SONUÇ: İnanç ve Siyasetin Sınıfta Kaldığı An
Domuz eti üzerindeki bu ikilem, siyasi iktidarın ticari liberalizm ve küresel entegrasyonun gerekliliklerini, dini hassasiyetlerin ve kamu sağlığının önüne koyduğunu kanıtlamaktadır. İktidar, bir yandan "Diyanet'in Fetvası"na uyarken, diğer yandan bu haramın yasal olarak yetiştirilmesini ve piyasada dolaşımını kolaylaştırarak, dolaylı yoldan "Helal" sorunsalı oluşturmuştur.
Hükümet, bu çelişkiye son vermeli; gıda mevzuatını AB uyumu yerine toplumsal inanç hassasiyetini ve kamu sağlığını temel alarak yeniden düzenlemeli ve haramın dolaşımına dair her türlü şüpheyi ortadan kaldıracak şeffaf ve tavizsiz bir denetim mekanizması kurmalıdır. Yurt içi domuz eti üretiminin yasal zemini ve ticari kolaylıkları, toplumsal hassasiyetler gözetilerek acilen gözden geçirilmelidir. Aksi takdirde, haramın serbestlik ikilemi, iktidarın İslami hassasiyetini sürekli olarak sorgulanır hale getirmeye devam edecektir.
Kaynakça ve Referanslar
Kur'an-ı Kerim Meali: Bakara Suresi (173), Maide Suresi (3), En'âm Suresi (145).
Tıbbi Literatür: World Health Organization (WHO). Food Safety Issues: Trichinella and Public Health Risk.
Yasal Mevzuat: T.C. Tarım ve Orman Bakanlığı. Türk Gıda Kodeksi Et ve Et Ürünleri Tebliği (İlgili yıllar).
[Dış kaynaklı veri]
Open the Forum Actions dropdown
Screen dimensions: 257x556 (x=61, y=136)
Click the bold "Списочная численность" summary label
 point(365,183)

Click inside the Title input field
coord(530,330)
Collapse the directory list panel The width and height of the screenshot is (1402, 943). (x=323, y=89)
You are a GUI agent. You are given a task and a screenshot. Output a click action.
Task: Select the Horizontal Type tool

Resmi Açıklamalar: T.C. Cumhurbaşkanlığı İletişim Başkanlığı Dezenformasyonla Mücadele Merkezi (İlgili açıklamalar).
Ekonomik Kararlar: T.C. Resmî Gazete. İthalat Rejimi Kararına Ek Kararlar (Gümrük vergisi indirimleri).
Sertifikasyon Analizi: Türkiye'de helal gıda sertifikasyon faaliyetleri ve ilgili kuruluşların çalışma prensiplerinin karşılaştırılması (İstanbul Sabahattin Zaim Üniversitesi).
Yerel Üretim Verileri: Türkiye İstatistik Kurumu (TÜİK) Hayvan Sayıları İstatistikleri ve Yerel Basın Haberleri (Özellikle Balıkesir/Marmara Bölgesi domuz çiftlikleri).